Seán Quigley

Personal information
- Native name: Seán Ó Coigligh (Irish)
- Born: 1992 (age 33–34) Roslea, County Fermanagh,

Sport
- Sport: Gaelic football
- Position: Full-forward

Club
- Years: Club
- Roslea Shamrocks

Club titles
- Fermanagh titles: 4

Inter-county
- Years: County / Apps (scores)
- 2011–: Fermanagh / 18 (8–68)

Inter-county titles
- Ulster titles: 0
- All-Irelands: 0
- NFL: 0
- All Stars: 0

= Seán Quigley =

Fermanagh Gaelic footballer

Seán Quigley (born 1992) is a Gaelic footballer whose league and championship career at senior level with the Fermanagh county team began with his debut in 2011. He is from Roslea, County Fermanagh, Northern Ireland.

==Career==
Quigley plays his club football for Roslea Shamrocks GFC. He made his inter-county debut for Fermanagh in 2011 while still playing Gaelic football at school due to a large number Fermanagh footballers walking away from playing for the county. His first game was against London at Emerald GAA Grounds in London. In 2014, he was dropped from the Fermanagh team after being found playing an association football game on the same day as a Fermanagh match.

He became the highest scorer in the National Football League and was the second highest in the All-Ireland Senior Football Championship in 2015. He would have won the Golden Boot had it not been for a technical error by the GAA who had failed to count an extra point for Mayo's Cillian O'Connor which was noticed on a DVD, which gave the award to O'Connor. As a result, he was nominated for the season's GAA GPA All Stars Awards. He gained notoriety after staying up before a match against Laois and eating a whole pizza at 2am, with the pizza shop giving him two free pizzas upon his next visit.

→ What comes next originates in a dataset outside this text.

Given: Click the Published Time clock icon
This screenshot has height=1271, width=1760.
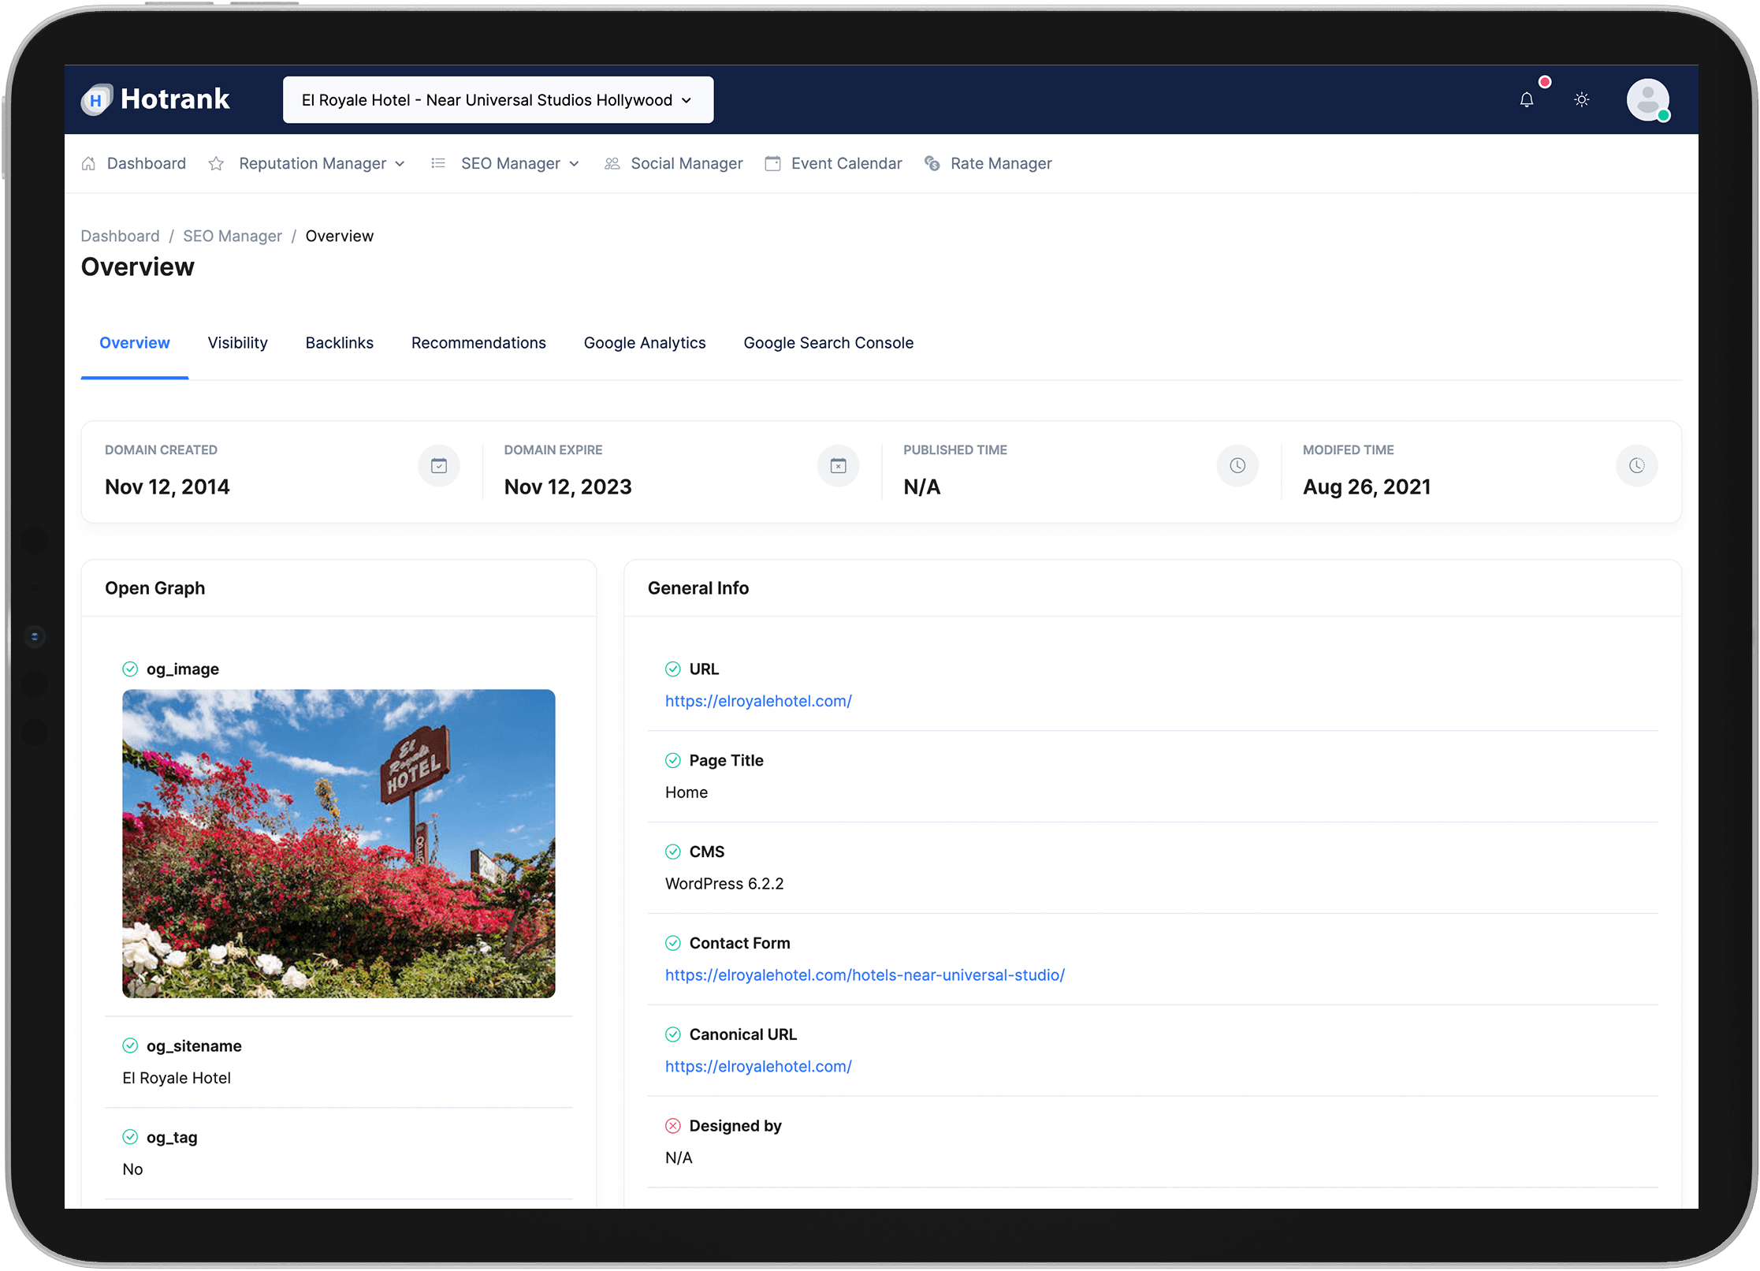Looking at the screenshot, I should 1237,466.
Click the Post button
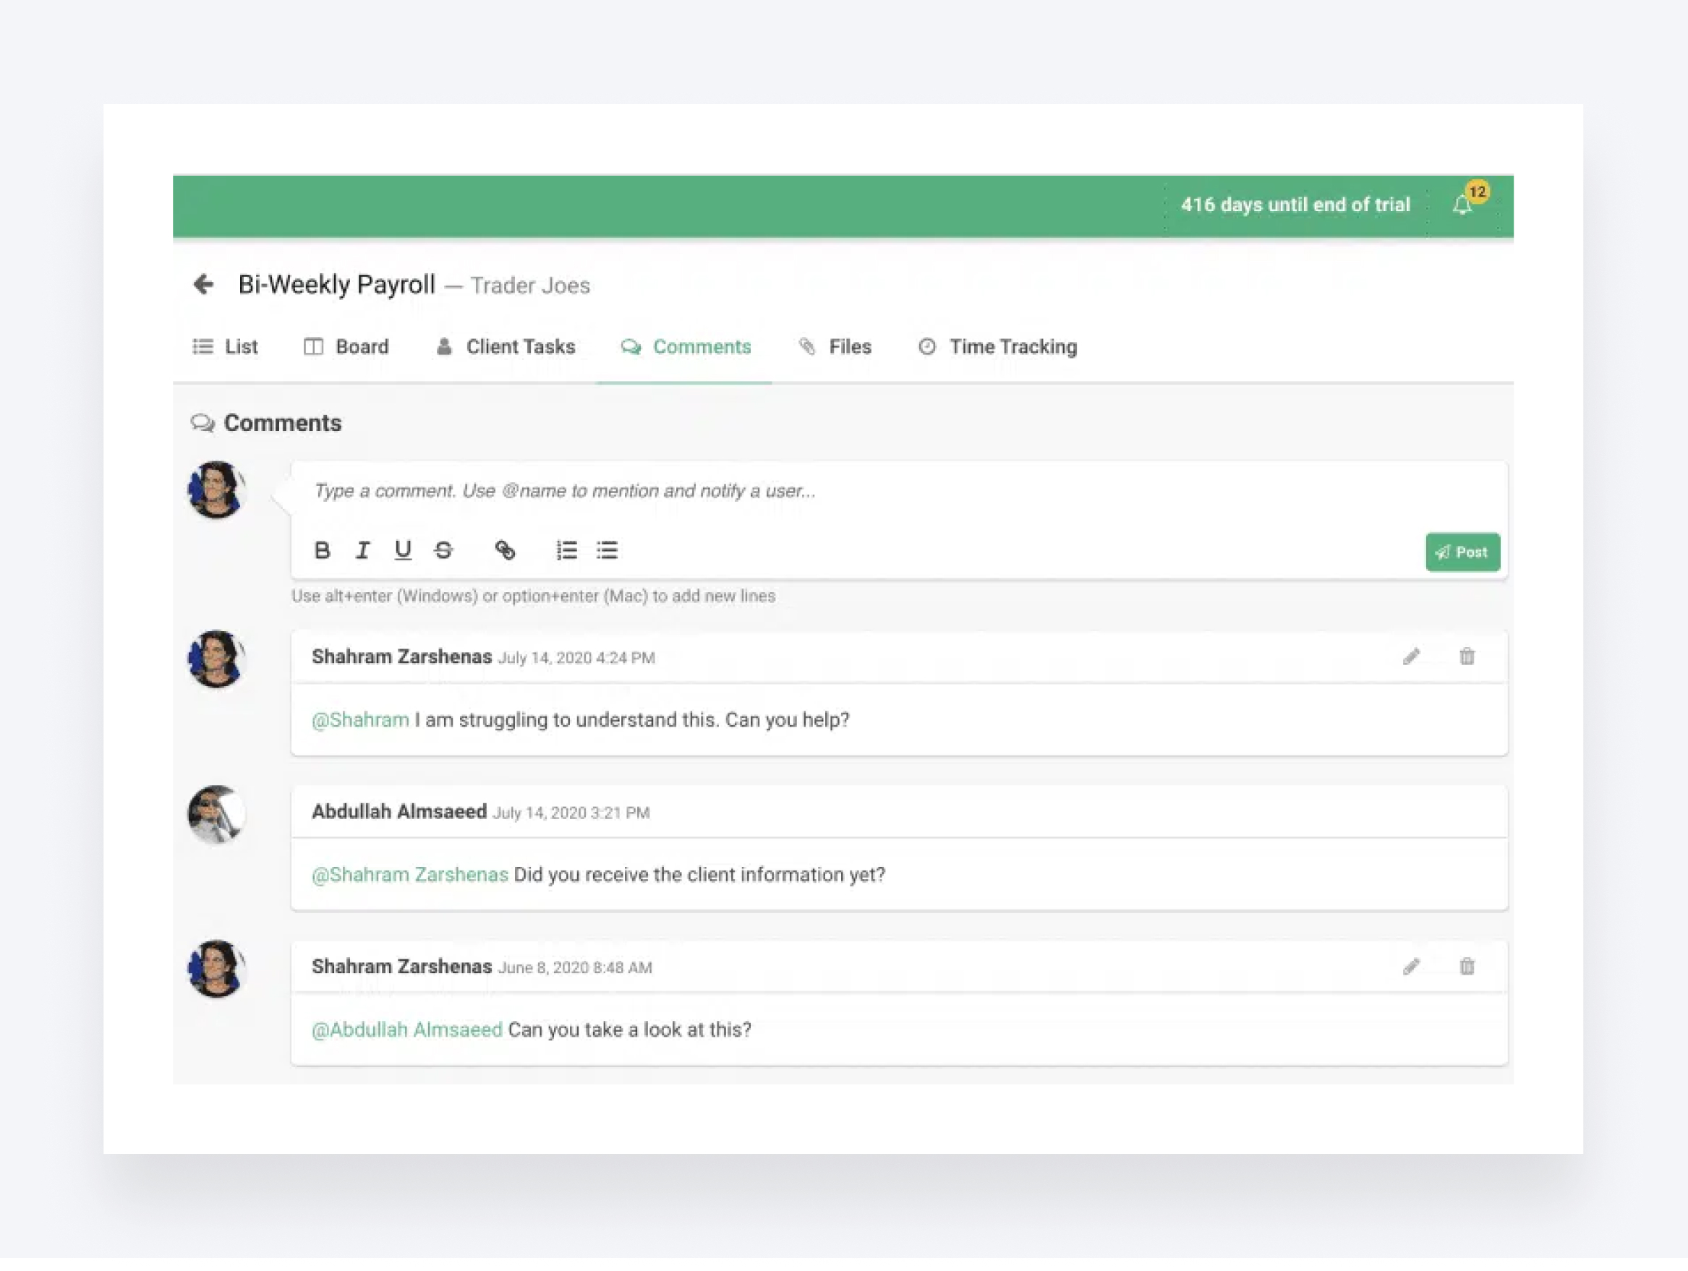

In 2016, he was banned for one match by the Gaelic Athletic Association for turning off the lights in the Athletic Grounds tunnel during a match against Armagh, which resulted in Fermanagh being fined €5,000. In 2020, Quigley announced he was stepping back from county football as he felt he was not enjoying it.

As of the end of the 2021 season, he had made 101 appearances for Fermanagh.

==Personal life==
Quigley was educated at St Michael's School in Enniskillen. He has two brothers Conor and Seamus, both of whom are also Gaelic footballers who have played for Fermanagh.